In 1995, population scientist Joel E. Cohen at the Rockefeller University published a book titled How Many People Can the Earth Support? At the time, Earth's human population measured 5.7 billion, a number that some scientists thought exceeded, by several billion, the value the planet could support indefinitely. Others were more optimistic, suggesting 12–14 billion as a limiting value. One particularly outlandish estimate came in at one trillion, though the greatest frequency of opinions ranged between 7.7 and 12 billion (Cohen, 1995). Those with a pessimistic outlook pointed to dwindling amounts of arable land needed to feed burgeoning populations, per capita decreases in freshwater availability, unsustainable agricultural practices that lead to soil erosion and mining of groundwater, and accumulation of pollution associated with industrialized societies. Optimists called on technological advances in agriculture to supply future populations with the food they will need to survive as well as better accounting of water use to reduce instances of waste, an increased frequency of recycling, and reduction of hazardous chemical use.

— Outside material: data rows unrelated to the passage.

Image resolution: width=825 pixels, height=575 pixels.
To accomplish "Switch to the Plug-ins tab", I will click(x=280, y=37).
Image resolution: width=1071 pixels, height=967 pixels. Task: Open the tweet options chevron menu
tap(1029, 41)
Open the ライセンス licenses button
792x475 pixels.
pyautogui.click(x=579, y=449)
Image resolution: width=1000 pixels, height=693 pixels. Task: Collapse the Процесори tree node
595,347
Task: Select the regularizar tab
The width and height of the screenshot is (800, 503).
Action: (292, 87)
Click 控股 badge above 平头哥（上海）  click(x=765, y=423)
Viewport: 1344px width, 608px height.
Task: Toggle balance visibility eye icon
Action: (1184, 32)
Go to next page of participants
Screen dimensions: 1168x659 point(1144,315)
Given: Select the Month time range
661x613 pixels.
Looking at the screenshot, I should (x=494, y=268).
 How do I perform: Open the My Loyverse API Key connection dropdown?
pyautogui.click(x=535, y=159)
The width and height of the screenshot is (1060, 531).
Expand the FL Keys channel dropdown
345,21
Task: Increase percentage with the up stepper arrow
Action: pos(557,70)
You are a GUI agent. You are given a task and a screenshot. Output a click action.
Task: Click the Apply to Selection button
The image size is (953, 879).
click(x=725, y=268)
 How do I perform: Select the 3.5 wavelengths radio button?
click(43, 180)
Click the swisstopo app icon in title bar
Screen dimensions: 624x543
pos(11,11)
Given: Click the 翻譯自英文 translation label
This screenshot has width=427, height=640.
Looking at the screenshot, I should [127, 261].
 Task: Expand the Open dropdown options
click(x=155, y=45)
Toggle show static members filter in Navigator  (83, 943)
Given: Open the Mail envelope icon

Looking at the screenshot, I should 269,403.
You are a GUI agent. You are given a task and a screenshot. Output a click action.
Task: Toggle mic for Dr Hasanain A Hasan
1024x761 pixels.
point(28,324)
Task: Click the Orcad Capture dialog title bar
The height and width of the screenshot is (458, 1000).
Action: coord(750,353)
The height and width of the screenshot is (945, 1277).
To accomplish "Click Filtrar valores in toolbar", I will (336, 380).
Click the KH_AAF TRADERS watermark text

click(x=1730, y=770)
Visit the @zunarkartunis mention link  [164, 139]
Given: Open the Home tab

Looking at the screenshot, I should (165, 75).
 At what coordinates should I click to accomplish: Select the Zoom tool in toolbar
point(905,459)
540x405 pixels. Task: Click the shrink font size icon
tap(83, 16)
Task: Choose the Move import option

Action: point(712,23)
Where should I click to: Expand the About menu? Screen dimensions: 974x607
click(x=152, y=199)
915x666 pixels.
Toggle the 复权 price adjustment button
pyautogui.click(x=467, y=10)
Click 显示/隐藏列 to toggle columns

Some 20 years after Dr. Cohen's book was published, Earth's human population has grown to ~7.25 billion. To date, the mass starvation predicted by resource pessimists has not occurred, though there are pockets of famine, and the United Nations World Food Program estimates that 805 million people are malnourished (http://www.wfp.org/hunger/stats; Fig. 1). At the same time, it is clear that a tremendous amount of food is wasted, such that food insecurity may be more a result of sociopolitical factors than related to global environmental constraints. Still, the lack of widespread starvation does not necessarily mean that Earth is capable of sustaining its current human population indefinitely, and Dr. Cohen noted in 1995 and in subsequent work (see, for example, http://www.nytimes.com/2011/10/24/opinion/seven-billion.html?pagewanted=all&_r=0) that it is quite difficult to answer the question that forms the title of his book. In large measure this difficulty stems from the fact that the future is inherently unknowable, but to be more concrete, it is hard to predict human behavioral changes that could lead to either a better or a worse outcome for our species. In addition, while scientific progress and knowledge of the natural world have exploded in the last few decades, we continue to have only limited understanding of the complex and interconnected ecological processes that make our planet such a favorable environment. It is possible that continued growth of the human population will stress some ecological systems to the point of collapse, with unknown consequences for us. Habitat fragmentation as a result of human agriculture and settlement, bioaccumulation of human-made toxins, introduction of exotic invasive species by human travel and trade, and human-induced climate change are presently contributing to what some have identified as the sixth mass extinction event in Earth's history (Kolbert, 2014; Merritts et al., 2014). Previous mass extinctions, whether caused by meteorite impacts or other factors, led to massive biosphere changes that allowed the evolution and/or rise of new classes of organisms (Barnosky et al., 2012). For example, the bolide that struck the Yucatan Peninsula 65 million years ago killed off the dinosaurs and ushered in the age of mammals.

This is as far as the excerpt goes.